Getting information in a single hour.

In [5]:
tweet_hour = tweet_data[(tweet_data['timestamp'] >= start_time) &
                        (tweet_data['timestamp'] <= start_time + pd.Timedelta(hours=delta_hours))].copy()

removing extraneous columns for this analysis.

In [6]:
tweet_hour.drop(columns=tweet_hour.columns[3:],axis=1,inplace=True)

In [7]:
tweet_hour.count()

tweet_id      1365
timestamp     1365
tweet_text    1365
dtype: int64

In [8]:
pd.options.display.max_colwidth=100

Working on functionality to clean tweet text.
- Eliminate links.
- Drop user mentions.
- *amp* as ampersand (this may need to be removed later)
- remove non-word characters (ascii x21-x40, x5B-x60, x7B-x7F)


instead of manual cleaning, working with the nltk tweet tokenizer

In [51]:
from nltk.tokenize import TweetTokenizer

In [52]:
tweet_tokenizer = TweetTokenizer(strip_handles=True, reduce_len=True)

comparing the difference. Notice how it reduced the length of consecutive characters.

In [70]:
tweet_hour.loc[1340,'tweet_text'].split('\s+')

['yooooooooooooooo chillll that s not happening ']

In [67]:
tweet_tokenizer.tokenize(tweet_hour.loc[1340,'tweet_text'])

['yooo', 'chilll', 'that', 's', 'not', 'happening']

In [71]:
tweet_hour['tweet_text'].apply(tweet_tokenizer.tokenize).head()

0                                                                             [ocala, pm, sunset]
1              [wind, mph, ese, barometer, in, steady, temperature, f, rain, today, in, humidity]
2                                                               [where, words, fallmusic, speaks]
3                                           [first, with, my, bride, lovetampa, bucs, buccaneers]
4    [wow, that, was, rough, it, s, basically, drinking, a, shot, of, whiskey, beer, minute, ipa]
Name: tweet_text, dtype: object

In [11]:
from nltk.corpus import stopwords
# from sklearn.feature_extraction.text import TfidfVectorizer
from sklearn.feature_extraction.text import CountVectorizer

In [12]:
stopWords = set(stopwords.words('english')) | set(stopwords.words('spanish'))

In [13]:
tweet_vector = CountVectorizer(analyzer='word',stop_words=stopWords).fit(tweet_hour['tweet_text'])

In [14]:
len(tweet_vector.get_feature_names())

4078

In [49]:
# !pip install gensim

In [18]:
import nltk
from gensim import models



In [63]:
tweet_model = models.Word2Vec(sentences=tweet_hour['tweet_text'].apply(tweet_tokenizer.tokenize))

In [65]:
tweet_model.wv.similar_by_word('humidity')

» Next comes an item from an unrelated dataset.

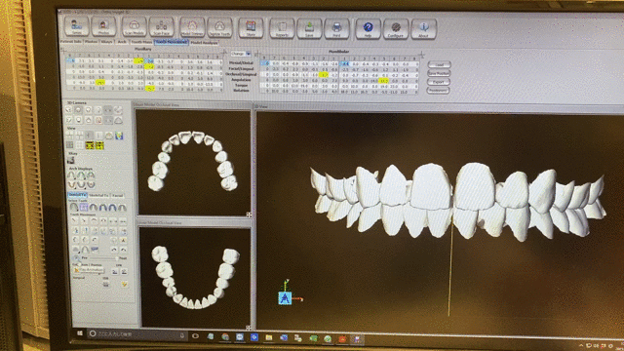This screenshot has height=351, width=624.
Task: Toggle the first upper arch display icon
Action: point(71,176)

[('the', 0.9961910843849182),
 ('a', 0.9960900545120239),
 ('so', 0.9960758686065674),
 ('to', 0.9960094094276428),
 ('i', 0.9958324432373047),
 ('of', 0.9957069158554077),
 ('good', 0.9957038164138794),
 ('you', 0.9956586956977844),
 ('is', 0.9956137537956238),
 ('and', 0.995611310005188)]

In [27]:
nltk.FreqDist(tweet_hour['tweet_text'])